WASHINGTON (PAI) — Thanks to massive voter registration drives, issues campaigns, get-out-the-vote efforts and record opportunities for voting early, there should be a large jump in voter turnout for this year’s election, several top analysts say.

And in a telephone press conference, the analysts — Rutgers political science professor Susan Carroll, National Organization for Women President Kim Gandy, Marie Wilson of the White House Project, and Feminist Majority Foundation President Eleanor Smeal — predicted the higher turnout will also be highly female.

Combining new registrants and early voting, they expect more than 8 million more women than men will vote this year. The high turnout, spurred by efforts by unions, civil rights groups, women’s groups and African American and Hispanic organizations, may produce results that surprise pollsters, the analysts said.

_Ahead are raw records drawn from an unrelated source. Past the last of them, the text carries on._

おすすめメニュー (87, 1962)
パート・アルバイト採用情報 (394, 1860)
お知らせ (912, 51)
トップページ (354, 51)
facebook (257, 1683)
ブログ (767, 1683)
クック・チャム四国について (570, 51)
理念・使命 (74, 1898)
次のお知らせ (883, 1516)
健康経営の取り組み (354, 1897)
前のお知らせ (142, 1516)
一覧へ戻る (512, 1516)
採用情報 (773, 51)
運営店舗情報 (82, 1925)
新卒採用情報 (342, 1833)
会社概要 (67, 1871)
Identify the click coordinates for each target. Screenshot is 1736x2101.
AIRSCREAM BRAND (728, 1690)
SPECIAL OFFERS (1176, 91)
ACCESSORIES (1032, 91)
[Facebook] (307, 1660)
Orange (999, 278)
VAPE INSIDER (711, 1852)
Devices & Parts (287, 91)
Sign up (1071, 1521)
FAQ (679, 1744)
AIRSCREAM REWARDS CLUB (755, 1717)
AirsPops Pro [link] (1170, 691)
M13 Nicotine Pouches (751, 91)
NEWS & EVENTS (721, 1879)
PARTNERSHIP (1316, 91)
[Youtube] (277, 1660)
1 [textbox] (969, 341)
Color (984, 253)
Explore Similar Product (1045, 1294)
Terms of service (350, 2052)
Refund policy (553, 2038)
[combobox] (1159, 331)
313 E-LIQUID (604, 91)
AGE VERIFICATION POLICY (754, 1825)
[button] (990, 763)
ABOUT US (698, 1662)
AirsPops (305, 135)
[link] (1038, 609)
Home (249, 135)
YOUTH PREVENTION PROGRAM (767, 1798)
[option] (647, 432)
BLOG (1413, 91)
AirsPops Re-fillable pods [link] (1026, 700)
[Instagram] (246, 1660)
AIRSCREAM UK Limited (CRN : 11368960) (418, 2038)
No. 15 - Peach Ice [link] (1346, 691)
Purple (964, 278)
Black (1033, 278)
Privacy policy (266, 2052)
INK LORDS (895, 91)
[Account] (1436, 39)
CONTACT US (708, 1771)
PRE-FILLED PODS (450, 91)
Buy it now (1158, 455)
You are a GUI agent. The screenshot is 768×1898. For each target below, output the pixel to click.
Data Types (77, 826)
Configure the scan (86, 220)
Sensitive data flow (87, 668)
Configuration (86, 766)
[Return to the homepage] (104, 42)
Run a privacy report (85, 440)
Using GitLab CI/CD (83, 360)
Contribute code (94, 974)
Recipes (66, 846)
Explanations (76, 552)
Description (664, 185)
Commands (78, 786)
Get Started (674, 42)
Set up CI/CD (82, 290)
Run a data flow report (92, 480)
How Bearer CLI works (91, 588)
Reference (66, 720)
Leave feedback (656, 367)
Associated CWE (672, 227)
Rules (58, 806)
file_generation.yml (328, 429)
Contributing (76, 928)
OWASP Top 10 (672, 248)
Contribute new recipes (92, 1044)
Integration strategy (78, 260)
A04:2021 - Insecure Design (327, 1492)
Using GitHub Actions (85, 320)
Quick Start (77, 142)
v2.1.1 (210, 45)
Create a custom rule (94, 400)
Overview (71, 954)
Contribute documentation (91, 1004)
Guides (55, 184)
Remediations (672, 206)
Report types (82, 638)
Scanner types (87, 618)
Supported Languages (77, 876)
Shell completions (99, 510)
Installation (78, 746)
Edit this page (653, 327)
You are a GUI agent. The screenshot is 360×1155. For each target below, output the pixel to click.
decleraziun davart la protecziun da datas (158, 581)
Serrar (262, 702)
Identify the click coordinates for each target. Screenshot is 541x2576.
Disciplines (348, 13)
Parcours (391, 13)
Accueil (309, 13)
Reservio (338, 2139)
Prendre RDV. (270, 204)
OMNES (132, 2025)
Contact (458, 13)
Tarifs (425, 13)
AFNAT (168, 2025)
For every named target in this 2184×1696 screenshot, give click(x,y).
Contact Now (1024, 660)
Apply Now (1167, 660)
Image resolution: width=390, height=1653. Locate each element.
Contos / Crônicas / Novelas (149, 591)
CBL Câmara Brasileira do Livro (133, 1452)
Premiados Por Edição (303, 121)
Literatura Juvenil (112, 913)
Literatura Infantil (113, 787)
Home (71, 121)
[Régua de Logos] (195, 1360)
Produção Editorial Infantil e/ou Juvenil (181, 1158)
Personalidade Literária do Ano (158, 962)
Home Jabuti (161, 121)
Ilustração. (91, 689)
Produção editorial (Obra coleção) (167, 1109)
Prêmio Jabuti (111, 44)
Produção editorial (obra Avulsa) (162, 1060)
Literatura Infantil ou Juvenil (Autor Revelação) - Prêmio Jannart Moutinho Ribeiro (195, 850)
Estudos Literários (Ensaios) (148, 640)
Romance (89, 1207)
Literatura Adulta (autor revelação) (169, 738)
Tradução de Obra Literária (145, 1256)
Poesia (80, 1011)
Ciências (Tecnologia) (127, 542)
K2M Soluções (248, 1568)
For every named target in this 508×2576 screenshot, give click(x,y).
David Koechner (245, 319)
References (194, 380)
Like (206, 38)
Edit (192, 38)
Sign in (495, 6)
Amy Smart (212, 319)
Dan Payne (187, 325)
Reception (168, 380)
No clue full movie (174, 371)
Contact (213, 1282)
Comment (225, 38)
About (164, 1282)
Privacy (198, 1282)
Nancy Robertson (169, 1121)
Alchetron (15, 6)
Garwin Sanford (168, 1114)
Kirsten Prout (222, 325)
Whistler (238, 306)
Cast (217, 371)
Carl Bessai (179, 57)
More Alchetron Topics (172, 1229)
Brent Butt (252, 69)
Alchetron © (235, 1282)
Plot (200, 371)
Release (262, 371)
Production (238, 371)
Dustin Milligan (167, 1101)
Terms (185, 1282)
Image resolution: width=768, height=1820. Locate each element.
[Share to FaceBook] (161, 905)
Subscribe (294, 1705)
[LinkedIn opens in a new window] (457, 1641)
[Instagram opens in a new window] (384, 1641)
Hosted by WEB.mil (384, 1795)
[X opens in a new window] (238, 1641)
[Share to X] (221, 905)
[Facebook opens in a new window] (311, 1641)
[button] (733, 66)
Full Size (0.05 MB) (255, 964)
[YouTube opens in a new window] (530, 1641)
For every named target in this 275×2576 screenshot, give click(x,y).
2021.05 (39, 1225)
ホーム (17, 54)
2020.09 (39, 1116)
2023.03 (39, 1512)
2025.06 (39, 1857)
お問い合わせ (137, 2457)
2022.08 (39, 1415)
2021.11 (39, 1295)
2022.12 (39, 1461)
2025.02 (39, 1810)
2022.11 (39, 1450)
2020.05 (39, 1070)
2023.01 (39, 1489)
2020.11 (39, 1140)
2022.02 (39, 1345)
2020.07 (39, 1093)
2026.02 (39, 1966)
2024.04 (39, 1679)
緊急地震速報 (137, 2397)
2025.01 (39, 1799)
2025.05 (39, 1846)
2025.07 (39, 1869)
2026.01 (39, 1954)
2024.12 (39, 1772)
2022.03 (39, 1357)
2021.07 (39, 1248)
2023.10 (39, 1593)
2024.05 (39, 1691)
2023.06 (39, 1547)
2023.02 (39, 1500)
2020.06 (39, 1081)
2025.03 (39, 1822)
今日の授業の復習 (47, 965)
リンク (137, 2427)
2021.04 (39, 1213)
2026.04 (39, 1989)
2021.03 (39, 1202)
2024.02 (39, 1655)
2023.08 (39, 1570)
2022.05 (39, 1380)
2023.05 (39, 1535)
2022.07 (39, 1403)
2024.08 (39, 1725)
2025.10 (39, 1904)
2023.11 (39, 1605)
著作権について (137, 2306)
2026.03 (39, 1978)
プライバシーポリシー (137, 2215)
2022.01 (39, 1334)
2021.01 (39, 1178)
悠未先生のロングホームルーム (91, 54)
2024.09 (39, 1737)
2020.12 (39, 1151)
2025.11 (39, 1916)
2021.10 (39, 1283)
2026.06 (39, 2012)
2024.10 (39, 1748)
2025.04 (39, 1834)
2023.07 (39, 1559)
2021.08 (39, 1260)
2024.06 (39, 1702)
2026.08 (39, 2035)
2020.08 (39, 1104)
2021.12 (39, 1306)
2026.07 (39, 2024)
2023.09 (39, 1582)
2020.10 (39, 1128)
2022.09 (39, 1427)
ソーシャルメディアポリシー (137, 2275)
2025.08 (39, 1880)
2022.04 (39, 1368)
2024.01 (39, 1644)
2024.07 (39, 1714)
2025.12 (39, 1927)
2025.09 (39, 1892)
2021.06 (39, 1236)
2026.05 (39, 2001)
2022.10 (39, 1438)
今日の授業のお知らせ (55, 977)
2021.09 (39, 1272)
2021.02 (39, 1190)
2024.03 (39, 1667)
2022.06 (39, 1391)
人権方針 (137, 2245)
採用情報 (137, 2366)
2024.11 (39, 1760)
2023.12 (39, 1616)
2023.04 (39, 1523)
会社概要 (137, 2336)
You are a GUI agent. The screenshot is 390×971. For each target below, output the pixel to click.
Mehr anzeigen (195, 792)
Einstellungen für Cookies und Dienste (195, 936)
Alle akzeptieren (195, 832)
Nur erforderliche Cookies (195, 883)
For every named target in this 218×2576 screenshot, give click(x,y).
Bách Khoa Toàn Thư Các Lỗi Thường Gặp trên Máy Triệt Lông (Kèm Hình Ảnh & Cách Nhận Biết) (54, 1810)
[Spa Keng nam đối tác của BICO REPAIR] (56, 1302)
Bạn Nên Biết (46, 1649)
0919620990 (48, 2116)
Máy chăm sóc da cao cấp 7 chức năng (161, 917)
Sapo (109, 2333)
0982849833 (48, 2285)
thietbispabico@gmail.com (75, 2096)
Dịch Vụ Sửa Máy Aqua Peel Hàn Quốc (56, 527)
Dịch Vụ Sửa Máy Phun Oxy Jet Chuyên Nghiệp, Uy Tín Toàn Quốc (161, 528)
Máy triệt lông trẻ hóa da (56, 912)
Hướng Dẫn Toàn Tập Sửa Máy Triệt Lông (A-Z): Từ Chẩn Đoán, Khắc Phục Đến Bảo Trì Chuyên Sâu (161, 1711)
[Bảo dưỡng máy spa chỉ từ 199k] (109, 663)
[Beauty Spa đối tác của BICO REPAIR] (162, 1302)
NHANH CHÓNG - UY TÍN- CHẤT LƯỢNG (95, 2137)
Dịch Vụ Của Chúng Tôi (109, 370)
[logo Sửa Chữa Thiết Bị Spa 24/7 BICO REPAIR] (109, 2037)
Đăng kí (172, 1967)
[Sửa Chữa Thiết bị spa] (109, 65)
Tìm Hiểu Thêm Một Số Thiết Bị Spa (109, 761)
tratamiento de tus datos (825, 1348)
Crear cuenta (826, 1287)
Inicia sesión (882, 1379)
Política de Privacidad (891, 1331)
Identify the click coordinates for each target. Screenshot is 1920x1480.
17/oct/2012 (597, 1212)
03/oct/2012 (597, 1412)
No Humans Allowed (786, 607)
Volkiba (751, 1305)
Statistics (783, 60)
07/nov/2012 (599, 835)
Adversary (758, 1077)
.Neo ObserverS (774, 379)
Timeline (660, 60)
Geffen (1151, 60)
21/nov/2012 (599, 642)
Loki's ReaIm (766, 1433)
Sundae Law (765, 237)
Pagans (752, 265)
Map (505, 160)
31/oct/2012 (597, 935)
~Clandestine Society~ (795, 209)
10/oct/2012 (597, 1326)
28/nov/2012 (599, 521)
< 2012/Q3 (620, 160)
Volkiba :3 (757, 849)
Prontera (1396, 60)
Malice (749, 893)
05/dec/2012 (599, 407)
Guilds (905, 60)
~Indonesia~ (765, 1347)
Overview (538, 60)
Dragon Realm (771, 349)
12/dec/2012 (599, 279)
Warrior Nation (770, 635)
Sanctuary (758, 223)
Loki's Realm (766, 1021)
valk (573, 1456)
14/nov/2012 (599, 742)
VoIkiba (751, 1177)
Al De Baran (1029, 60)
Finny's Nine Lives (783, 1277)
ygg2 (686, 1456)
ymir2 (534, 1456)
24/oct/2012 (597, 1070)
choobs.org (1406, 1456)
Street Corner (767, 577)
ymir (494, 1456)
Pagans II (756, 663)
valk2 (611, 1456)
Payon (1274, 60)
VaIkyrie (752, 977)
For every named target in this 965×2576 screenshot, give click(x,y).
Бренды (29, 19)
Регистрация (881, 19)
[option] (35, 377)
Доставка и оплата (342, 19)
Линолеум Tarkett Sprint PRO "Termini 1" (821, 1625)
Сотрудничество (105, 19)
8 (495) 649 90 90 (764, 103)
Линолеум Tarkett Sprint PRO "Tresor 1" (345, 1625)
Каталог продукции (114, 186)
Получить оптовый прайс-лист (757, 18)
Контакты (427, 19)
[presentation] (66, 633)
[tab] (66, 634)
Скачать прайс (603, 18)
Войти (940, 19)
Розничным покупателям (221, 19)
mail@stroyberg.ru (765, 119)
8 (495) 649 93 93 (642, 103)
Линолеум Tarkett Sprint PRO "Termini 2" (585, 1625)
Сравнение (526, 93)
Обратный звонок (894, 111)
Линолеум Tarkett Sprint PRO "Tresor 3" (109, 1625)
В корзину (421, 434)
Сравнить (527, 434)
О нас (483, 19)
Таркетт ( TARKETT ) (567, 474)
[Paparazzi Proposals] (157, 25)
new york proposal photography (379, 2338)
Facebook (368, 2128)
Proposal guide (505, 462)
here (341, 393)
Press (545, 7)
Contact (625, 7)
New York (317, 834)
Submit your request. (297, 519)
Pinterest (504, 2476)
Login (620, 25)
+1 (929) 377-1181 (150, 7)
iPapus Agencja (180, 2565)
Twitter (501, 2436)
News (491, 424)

That’s because the polls, which currently show a virtually tied race between Democrat John Kerry and Republican George W. Bush, underestimate turnout by young voters and minority voters, they said.

Smeal said young voters are underestimated because pollsters call past voters on regular phones, while younger voters predominantly use cell phones. Gandy said college student voters are using the early-voting option, and standing up to challenges to their right to vote.

“On one campus in Iowa,” where NOW and other groups are active in get-out-the-vote efforts, “half the school voted on the first day” of early voting in October, Gandy said.

The analysts said Kerry’s higher concentration on women’s issues will also help raise turnout. “The Kerry campaign has stepped up its outreach to women in the last month,” Gandy said. The other analysts cited Kerry’s answers on health care, the minimum wage and choice during the third debate as contributing to his support among women voters.

“One major reason for a big increase is what happened in 2000 and that caused people to see how every vote counts,” Smeal said. “It also adds to the determination of women’s groups to get every vote out.”